Hello Everyone.Welcome to The Updates World,Today in this article i am going to talk on about on Bad Data.Can all the data collected by organizations today be considered good? Reports say that most of the data collected by companies is bad.
But, what does bad data mean for companies that rely on accurate data for making important business decisions?Data quality refers to how accurate, accessible, complete, consistent, relevant, timely, and valid the data is.
For example, the Global Financial Crisis of 2008 was caused by poor data that overstated the actual value of mortgage backed securities and collatedial debt instruments.Bad data has become a major concern because of the potential financal consequences that its misuse could entail for organizations.
What is the cost of bad data?
According to several surveys and studies, companies lose millions of dollars because they don’t have good data.
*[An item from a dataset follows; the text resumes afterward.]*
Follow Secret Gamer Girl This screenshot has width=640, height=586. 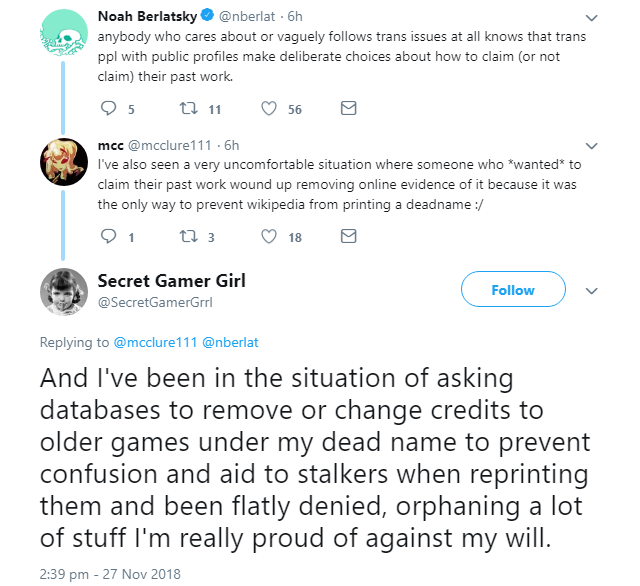pos(513,289)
For example, in 2021, Garter cited that every organization incurs a loss of $12.9 million due to bad data.
According to a 2016 study by IBM, businesses in the United States lose up to $3.1 trillion annually because of bad data.
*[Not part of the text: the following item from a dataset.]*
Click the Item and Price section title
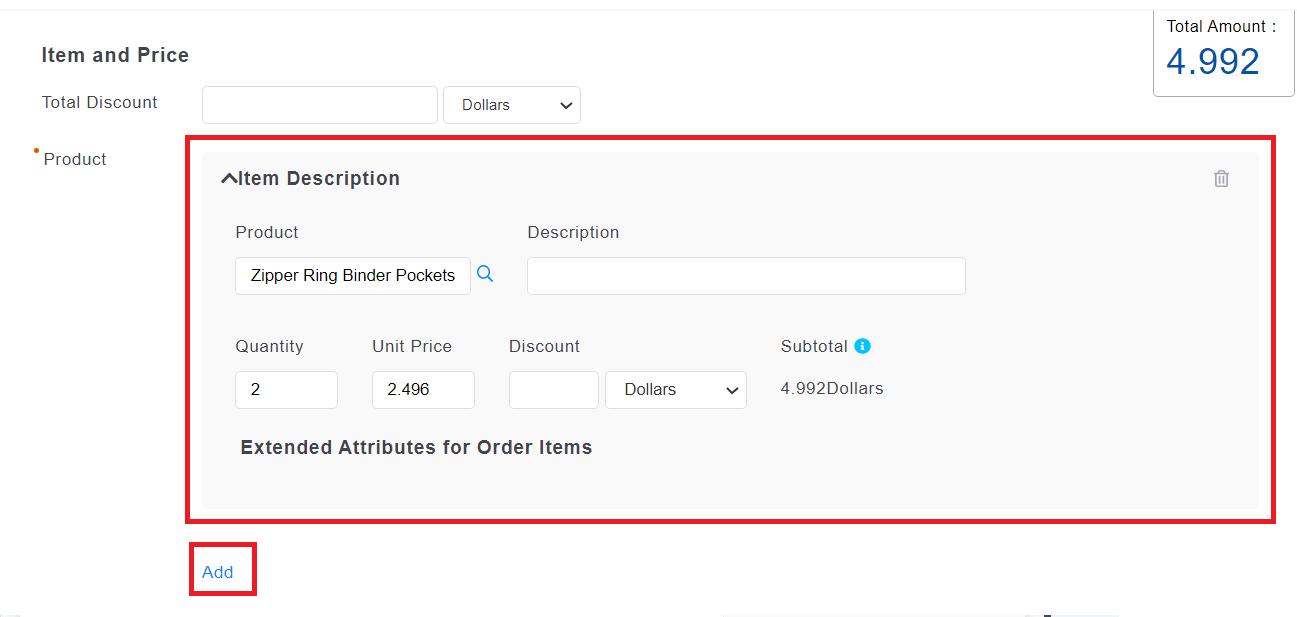The width and height of the screenshot is (1297, 617). click(x=115, y=56)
Bad data also causes businesses to draw incorrect conclusions that have negative short-term and long term consequences. It leads to poor decisions and business assessments which then impact the overall customer experience.
If bad data impacts the operational efficiency of a company, then it could be costing them money. An example would be if a marketing company sends out ads to the wrong target audience, which defeats their entire purpose; or if an insurance company pays out claims to clients who don’t actually need them.
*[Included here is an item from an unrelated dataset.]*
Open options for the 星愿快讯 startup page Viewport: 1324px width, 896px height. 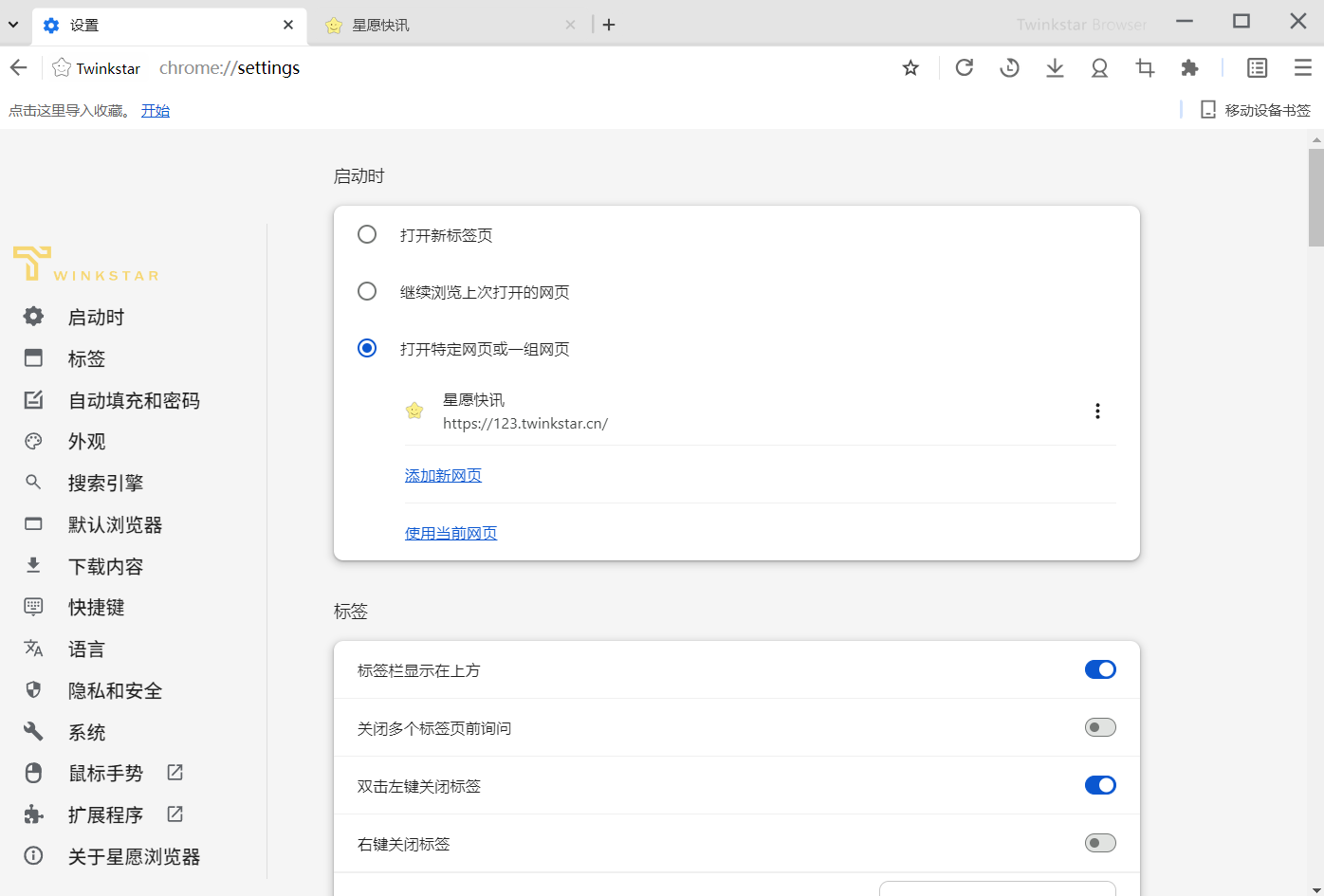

According to Thomas C. Redman, president of Data Quality Solutions at DataDoc, “Bad data” is costly because managers, data scientists and knowledge professionals incorporate it into their daily work.
Incorporating such erroneous data is time-consuming. Often errors occur when these people tweak the data as per their requirements to meet deadlines without consulting the data creator.
Data scientists spend a significant part of their time cleaning and organizing data, identifying and fixing errors and confirming the sources of data. Quality control work takes up half of knowledge workers’ time and increases to 60 percent for data scientists.
Data Strategy – the tools, processes and rules to manage, analyze and act upon business data helps businesses make informed decisions while ensuring their data remains secure and compliant.
Businesses must adopt a systematic approach for collecting, storing, analyzing and managing data to extract value from it.
Data strategies that align with the purposes of an organization can help address challenges like slow, inefficient business processes; issues related to data privacy, data integrity and data quality; inefficient movements of data between different parts or organizations within the business; lack of clarity about business needs and goals; lack of understanding of critical processes and entities.
Companies like Stitch and Zeotape focus on organization-specific data strategies to extract valuable business insights from their data.
To deal with bad data effectively, adopting advanced technology for robust data storage is a significant step.
To help companies get started, Jonathan Grandperrin, founder and CEO at Mindee suggests using APIs to create an information base. They help make data easier for people to understand and use, which increases their digital competitiveness. Furthermore, they help organisations build faster and more efficient workflows that run smoothly, reducing errors and improving efficiency.
There are two kinds of API: APIs with pre-defined data models and APIs where the user defines their own data models. For example, if we want to extract information from a text file, then the algorithm is pre-trained with lots of documents containing specific types of information. Users upload relevant documents and select the relevant information they want to extract from them.
Segment, a CDP that helps companies harness first party customer data, has developed Protocols that offer quality data. Protocols help validate data at points of collectioin and automatize enforcement controls. Protocols help in standardizing data collection across an organization.
Until we started standardizing our data, people didn’t realize just how messy it was becoming. “With Protocols”, we can be confident that any data quality issues won’t happen again” – Colin Furlong, BI Analyst, Typeform.
Data mining services
Businesses hire data miners to implement best practices for data hygiene that improve their ability to generate better customer-oriented campaigns and sales, enhance their reputations, generate leads, and increase production rates. These services also help organisations streamlining the incoming data and weeding out data impurities.
To thrive, businesses need data mining services to ensure accurate data. Data mining refers to the process of finding patterns in large amounts of data. For example, BizProspexo provides several on-demand data analysis services such as data appends (i.e., uploads missing or incorrect customer information), data scrubbing (cleans up bad data), CRM cleaning (removes old contacts from the database) and email list building.
Treat data like a product
Data has become an integral part of our lives. It drives everything from business decisions to personal choices. Therefore, productising data must be given priority.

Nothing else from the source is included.